DO THIS |
Starting at the line that contains "The width and" and stopping after the line that contains "click(x=62, y=60)", write those lines out again with "left arrow" replaced by "back arrow" and everything else left the same.

TASK DATA |
━━━━━━━━

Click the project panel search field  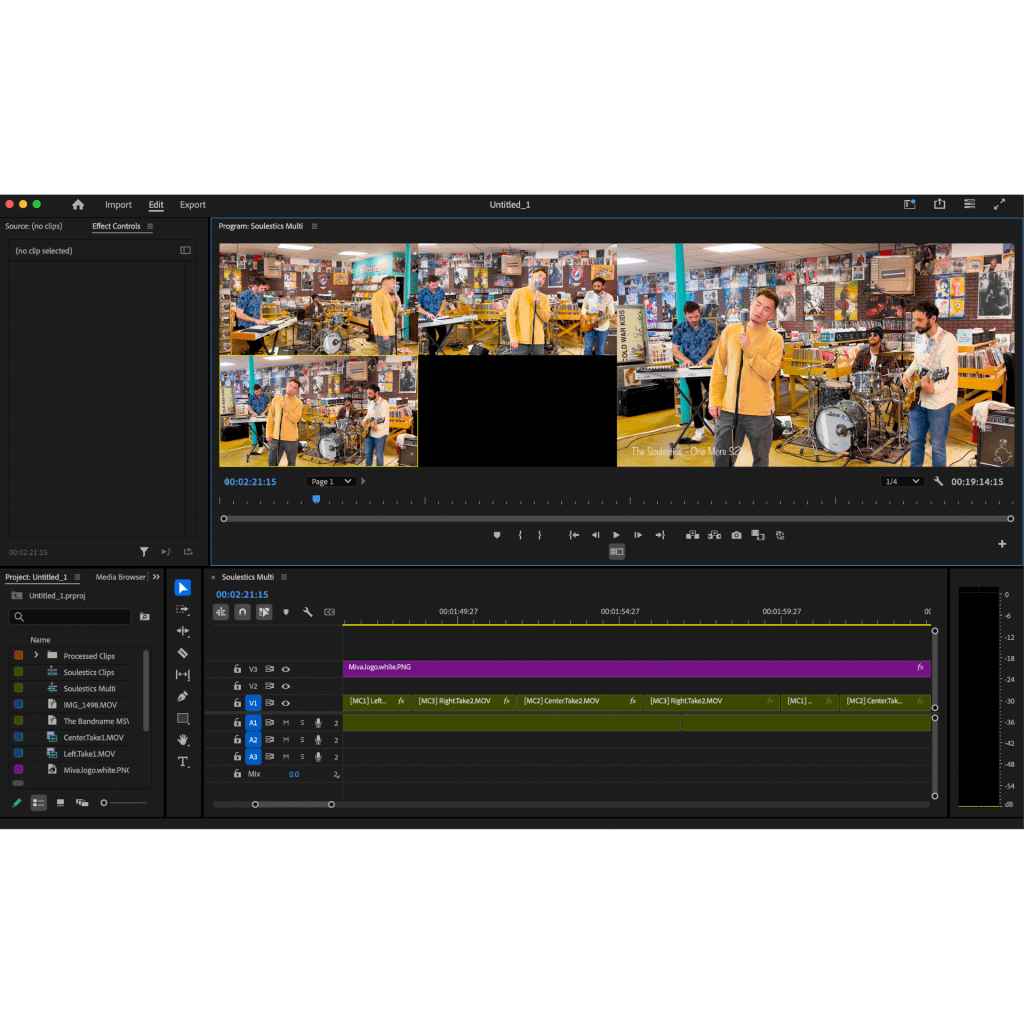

━━━━━━━━

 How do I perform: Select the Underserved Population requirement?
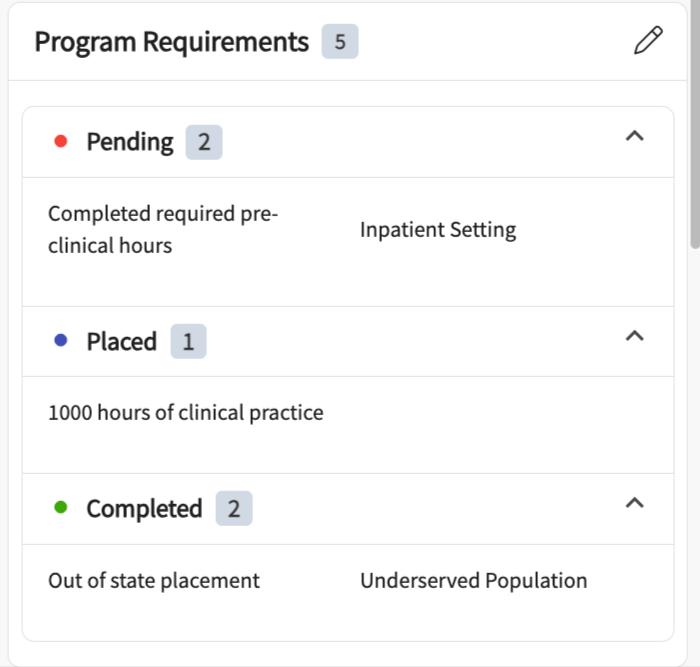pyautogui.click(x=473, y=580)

━━━━━━━━

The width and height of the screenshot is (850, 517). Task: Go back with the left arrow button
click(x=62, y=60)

━━━━━━━━

WRITTEN ANSWER |
The width and height of the screenshot is (850, 517). Task: Go back with the back arrow button
click(x=62, y=60)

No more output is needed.